Thanks fellas, this is what I was afraid of. If flying planes was along a 9-5 schedule, it would work with a reserve commitment. Seems like airlines and reserves mix like oil and water.
No one here would say don't do it, quite the contrary. I'm thankful every day for Tricare Reserve Select, as my airlines health insurance is a joke. The benefits from being in the Reserve/Guard far outweigh the convenience of getting out completely. There are many guys that make it work out, just realize it is going to take more effort on your part.

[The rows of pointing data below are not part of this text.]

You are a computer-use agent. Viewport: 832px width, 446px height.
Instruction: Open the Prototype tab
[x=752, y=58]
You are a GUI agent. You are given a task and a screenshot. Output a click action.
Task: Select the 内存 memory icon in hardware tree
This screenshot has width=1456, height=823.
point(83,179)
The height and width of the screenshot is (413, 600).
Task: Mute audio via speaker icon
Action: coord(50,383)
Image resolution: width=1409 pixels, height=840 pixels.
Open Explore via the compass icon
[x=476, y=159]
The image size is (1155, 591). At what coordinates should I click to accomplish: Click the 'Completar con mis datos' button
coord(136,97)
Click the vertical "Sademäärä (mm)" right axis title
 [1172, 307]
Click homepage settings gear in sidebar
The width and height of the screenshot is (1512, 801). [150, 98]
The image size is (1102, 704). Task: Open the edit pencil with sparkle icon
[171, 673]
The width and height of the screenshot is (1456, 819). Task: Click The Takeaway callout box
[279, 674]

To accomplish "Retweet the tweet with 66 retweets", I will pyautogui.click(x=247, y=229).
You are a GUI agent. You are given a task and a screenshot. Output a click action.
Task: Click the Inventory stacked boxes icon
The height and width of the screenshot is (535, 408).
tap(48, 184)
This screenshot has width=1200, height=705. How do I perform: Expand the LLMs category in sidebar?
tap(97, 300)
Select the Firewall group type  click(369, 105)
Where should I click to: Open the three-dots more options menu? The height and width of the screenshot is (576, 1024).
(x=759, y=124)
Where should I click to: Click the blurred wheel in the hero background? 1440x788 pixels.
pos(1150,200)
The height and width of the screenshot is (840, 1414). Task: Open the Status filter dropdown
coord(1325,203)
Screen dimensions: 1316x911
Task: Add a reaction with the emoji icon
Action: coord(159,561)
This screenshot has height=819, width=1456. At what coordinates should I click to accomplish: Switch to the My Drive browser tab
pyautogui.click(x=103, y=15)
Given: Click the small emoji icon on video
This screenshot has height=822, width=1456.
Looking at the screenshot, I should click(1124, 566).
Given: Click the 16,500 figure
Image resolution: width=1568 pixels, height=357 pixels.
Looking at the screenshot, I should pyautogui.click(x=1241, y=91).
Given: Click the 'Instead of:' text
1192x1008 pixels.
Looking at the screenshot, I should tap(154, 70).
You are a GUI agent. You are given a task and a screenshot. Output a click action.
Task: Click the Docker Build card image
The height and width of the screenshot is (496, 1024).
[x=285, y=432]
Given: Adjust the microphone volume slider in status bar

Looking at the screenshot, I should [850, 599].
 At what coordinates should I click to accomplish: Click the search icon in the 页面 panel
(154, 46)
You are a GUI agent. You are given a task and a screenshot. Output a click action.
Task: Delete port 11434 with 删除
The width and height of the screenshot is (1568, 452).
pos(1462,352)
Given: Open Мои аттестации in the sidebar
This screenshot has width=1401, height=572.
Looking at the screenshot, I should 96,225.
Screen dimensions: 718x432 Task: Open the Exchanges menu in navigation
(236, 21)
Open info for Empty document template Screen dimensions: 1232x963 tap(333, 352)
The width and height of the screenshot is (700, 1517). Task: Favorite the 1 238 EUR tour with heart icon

I'm saying is that you need to more cognizant of how your life is arranged, organized, how you spend time and where you live, than the average airline guy, because time wasted commuting is a larger deal when you have something else that you need to be doing.
My own personal example. I am young, single and value having my weekends off as that is when my friends are off and that is when there are the most opportunities to socialize/have fun/blow steam off, which is important to me because being an airline pilot at a large regional is a decently isolating life. Of course due to the guard I am already down one weekend a month just for UTA. So now that I am senior enough to hold weekends off at the airline I would bid to fly M to Thur or Tues to Fri. If I had to do something for the military during the week I would schedule it for Mon, Tues or Thur, Fri, and simply deadhead to or from the hub to catch up with or get off a trip. This way I still ensure some quality time at home.
My last military chief pilot suggested I fly for the airline Fri to Mon and do guard Tues - Thurs, I declined that advice, it has taken me 3 years to get to upgrade at the airline instead of 1.5 years, because I do drop ~ 25 to 40 percent of my flying depending on the month, but I in no way regret choosing to try and have some semblance of normalcy in my life inasmuch as that I actually get to spend time with the girlfriend, friends and family vice texting them from the Hampton Inn Des Moines Airport (ie wherever) on a Saturday night wishing I was home, especially considering that 4 out of 22 months are spent overseas on deployment.
Life is too short to not attempt to balance, keep it sane and you'll be fine.